### Task
The answer should be one number, the count of lines in the data with "agent".

### Record set
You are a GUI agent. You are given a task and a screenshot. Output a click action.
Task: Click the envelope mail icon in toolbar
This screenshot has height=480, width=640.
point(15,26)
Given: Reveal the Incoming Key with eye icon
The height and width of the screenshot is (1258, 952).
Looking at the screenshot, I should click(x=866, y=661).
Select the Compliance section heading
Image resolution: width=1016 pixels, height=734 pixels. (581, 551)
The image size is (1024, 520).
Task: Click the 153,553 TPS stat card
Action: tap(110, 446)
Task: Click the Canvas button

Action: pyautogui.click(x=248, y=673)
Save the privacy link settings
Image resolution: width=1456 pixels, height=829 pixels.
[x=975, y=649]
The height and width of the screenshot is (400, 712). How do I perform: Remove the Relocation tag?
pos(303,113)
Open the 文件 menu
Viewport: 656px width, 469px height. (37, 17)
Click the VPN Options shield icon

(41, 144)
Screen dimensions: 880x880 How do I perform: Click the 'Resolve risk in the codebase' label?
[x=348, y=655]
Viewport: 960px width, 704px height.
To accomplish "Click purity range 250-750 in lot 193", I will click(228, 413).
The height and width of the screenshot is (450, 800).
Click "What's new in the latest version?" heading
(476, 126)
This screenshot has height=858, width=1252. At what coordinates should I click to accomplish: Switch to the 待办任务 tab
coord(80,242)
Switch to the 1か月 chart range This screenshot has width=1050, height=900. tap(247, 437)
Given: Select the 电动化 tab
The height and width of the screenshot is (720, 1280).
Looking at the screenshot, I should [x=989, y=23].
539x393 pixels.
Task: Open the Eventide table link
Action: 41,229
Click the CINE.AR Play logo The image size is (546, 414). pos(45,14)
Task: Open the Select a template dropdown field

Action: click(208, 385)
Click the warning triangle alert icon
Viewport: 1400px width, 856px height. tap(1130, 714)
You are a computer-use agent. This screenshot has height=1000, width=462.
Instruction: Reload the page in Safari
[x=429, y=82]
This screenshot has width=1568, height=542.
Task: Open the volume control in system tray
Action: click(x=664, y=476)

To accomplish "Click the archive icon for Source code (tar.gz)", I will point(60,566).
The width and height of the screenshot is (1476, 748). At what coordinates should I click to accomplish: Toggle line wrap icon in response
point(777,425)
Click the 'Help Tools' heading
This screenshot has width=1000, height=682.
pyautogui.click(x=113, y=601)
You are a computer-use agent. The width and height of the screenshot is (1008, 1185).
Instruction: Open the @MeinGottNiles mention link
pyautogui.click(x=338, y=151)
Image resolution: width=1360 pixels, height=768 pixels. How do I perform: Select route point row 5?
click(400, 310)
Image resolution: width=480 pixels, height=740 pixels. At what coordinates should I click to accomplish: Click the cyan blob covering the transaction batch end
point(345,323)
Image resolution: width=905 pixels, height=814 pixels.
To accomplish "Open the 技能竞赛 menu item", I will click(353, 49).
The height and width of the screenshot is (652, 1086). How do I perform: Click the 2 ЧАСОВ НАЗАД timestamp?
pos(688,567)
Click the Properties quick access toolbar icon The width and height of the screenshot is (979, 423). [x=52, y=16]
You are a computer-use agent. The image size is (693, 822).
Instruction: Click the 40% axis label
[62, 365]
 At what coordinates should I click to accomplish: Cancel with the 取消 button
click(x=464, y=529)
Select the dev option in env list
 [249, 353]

### Answer space
4